Avana, Il Cairo, Buenos Aires, a leggere tutte in fila le città nelle quali ha vissuto ci si fa l'idea di una carriera professionale molto affascinante ma nomade per definizione. Quali attitudini personali occorre avere per sopportare le rinunce che questo menage comporta soprattutto sul piano delle relazioni umane, affettive?
Chi fa il diplomatico ha il privilegio di viaggiare molto e soprattutto di conoscere i paesi non come un turista, ma entrandovi nel cuore, nella vita istituzionale, culturale, artistica, economica. È vero però che a ogni cambiamento noi muoriamo e rinasciamo, come l'araba fenice. Da un posto all'altro ci portiamo dietro molta esperienza e qualche contatto, che oggi è più facile mantenere anche grazie a internet e ai social, ma a lungo è stato un capitale che ogni volta rischiava di perdersi. Ricordo le difficoltà quando ero a Cuba e internet non c'era, i collegamenti pochi e lentissimi, e anche telefonare costava 6 dollari al minuto... le relazioni erano difficili, ogni tipo di relazione.
Si è mai completamente preparati ad affrontare un mestiere centrato sulle relazioni personali e dunque sempre con un quid di imprevedibilità?
La cesura tra accademia e mondo del lavoro, in questo settore, è più marcata che altrove. L'esperienza qui è quasi tutto; il lavoro di relazioni è fatto di protocolli e formalità, che non sono forma ma sostanza, e di occasioni solo apparentemente informali, come cocktail, incontri, celebrazioni, durante le quali ogni gesto che si compie rappresenta il proprio paese. Ci si deve sentire ambasciatori 24 ore su 24, a patto che questa consapevolezza non ci impedisca di essere spontanei, perché l'obiettivo finale è creare relazioni vere, rapporti affidabili.

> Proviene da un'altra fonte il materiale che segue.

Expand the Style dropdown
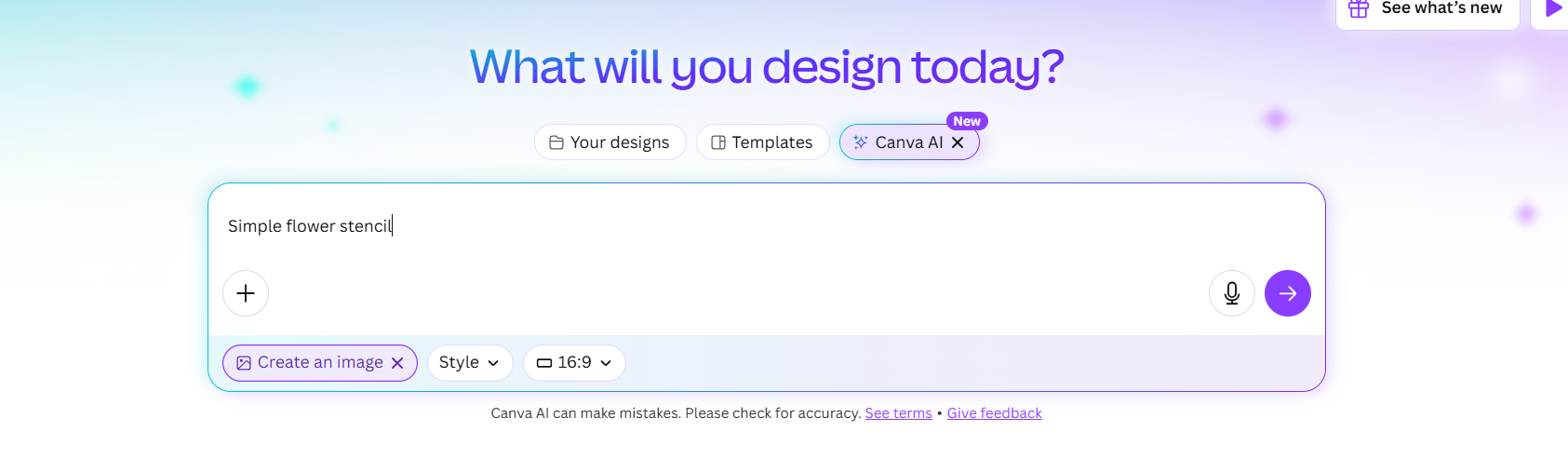The image size is (1568, 472). coord(470,363)
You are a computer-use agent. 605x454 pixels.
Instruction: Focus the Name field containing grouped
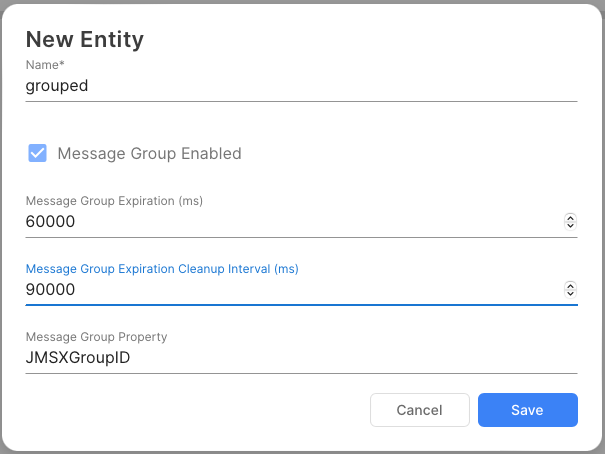point(300,86)
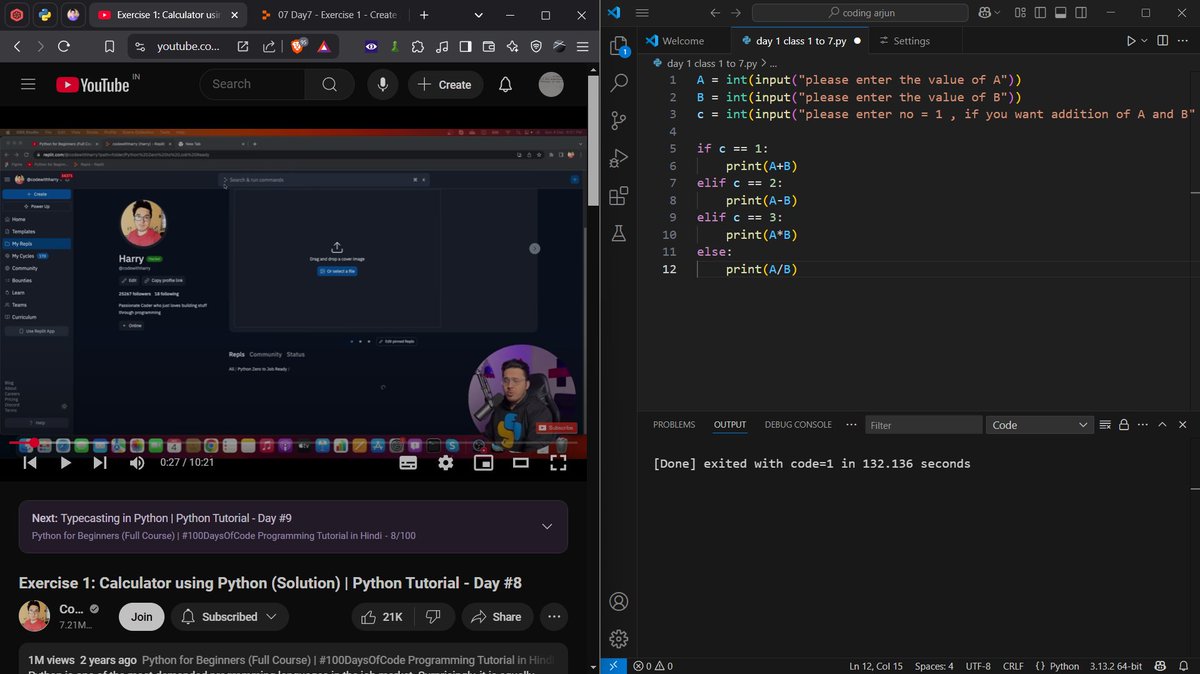Click the Share button under the video
The height and width of the screenshot is (674, 1200).
coord(497,617)
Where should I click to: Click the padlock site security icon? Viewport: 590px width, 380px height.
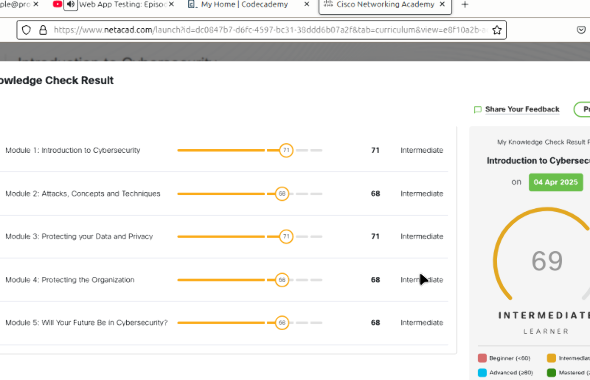point(43,30)
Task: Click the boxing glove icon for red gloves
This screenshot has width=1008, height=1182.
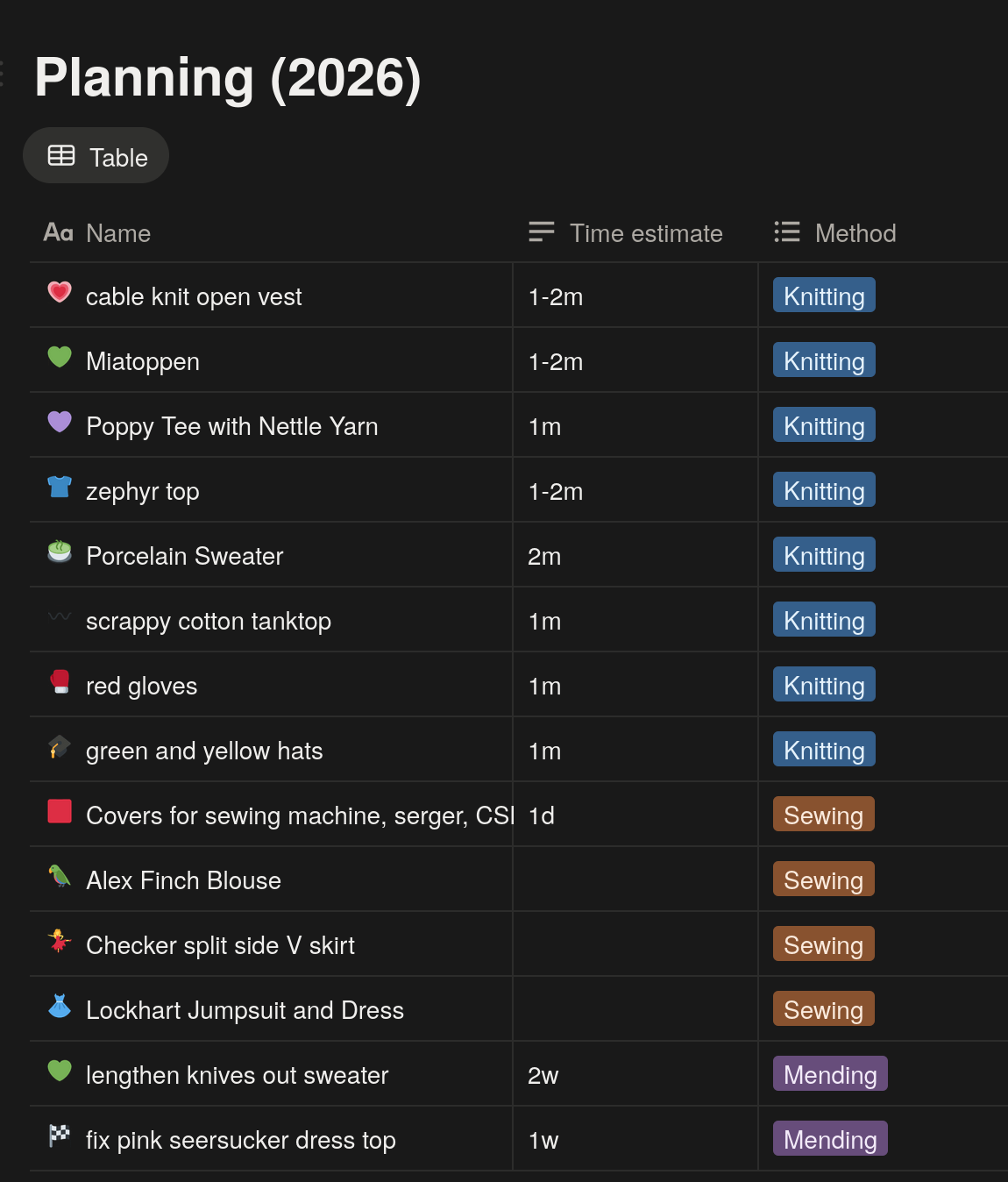Action: pos(58,683)
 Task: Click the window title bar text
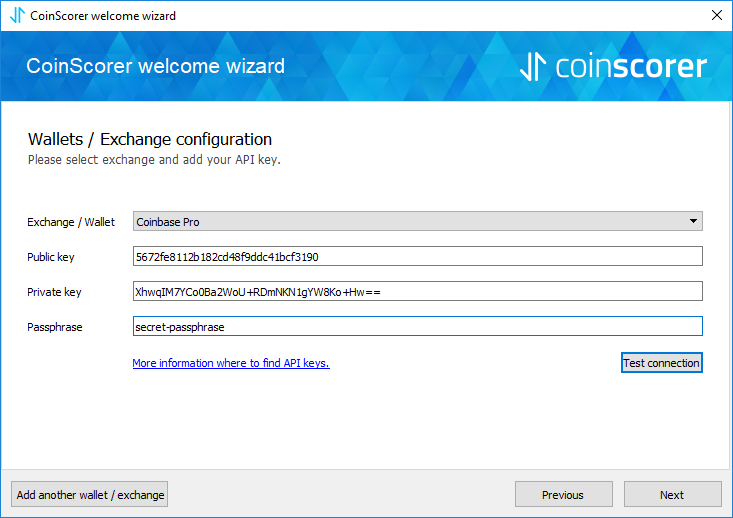tap(103, 16)
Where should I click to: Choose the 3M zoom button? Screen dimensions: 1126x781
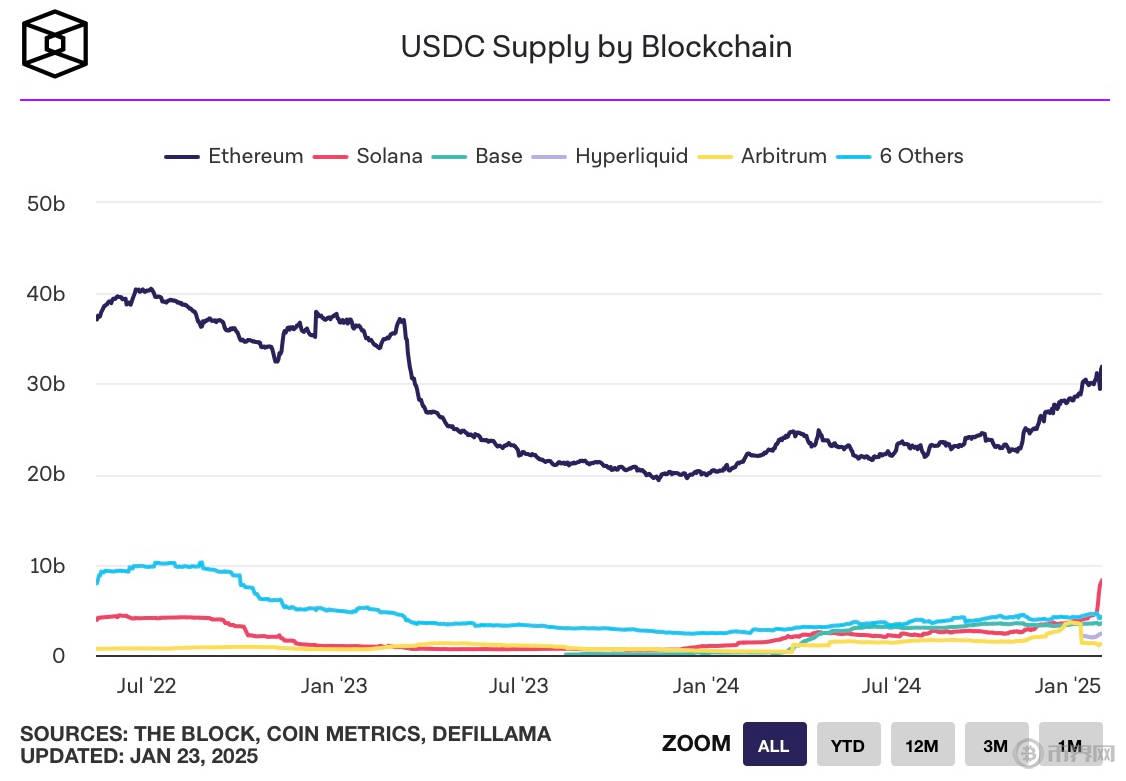[996, 745]
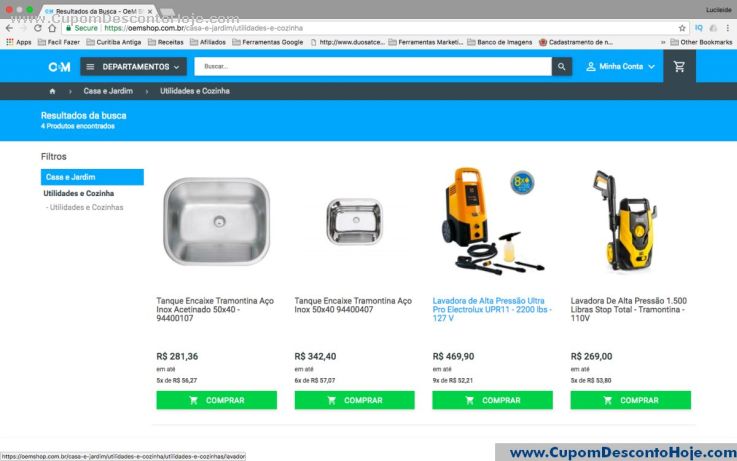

In questo senso, Italia e Kuwait hanno una buona tradizione diplomatica, rafforzata dall'impegno italiano contro l'invasione irachena negli anni Novanta. Questo significa che le è toccato un compito semplice?
Beh... è il mio primo incarico da ambasciatore, forse hanno voluto darmi una partenza soft... Qui in Kuwait, in effetti, c'è un capitale di simpatia che accompagna da sempre gli italiani. Noi non siamo bravi a capire queste cose e fino a oggi abbiamo forse un po' trascurato questo paese. Ora è il momento di far crescere e approfondire le relazioni, anche perché il Kuwait offre grandi opportunità da ogni punto di vista, ha un piano di sviluppo piuttosto ambizioso, necessità di ampliare la propria economia, molte possibilità nelle infrastrutture. Non ci deve spaventare la mancanza di risorse o di contatti, occorre innanzitutto rafforzare il dialogo politico.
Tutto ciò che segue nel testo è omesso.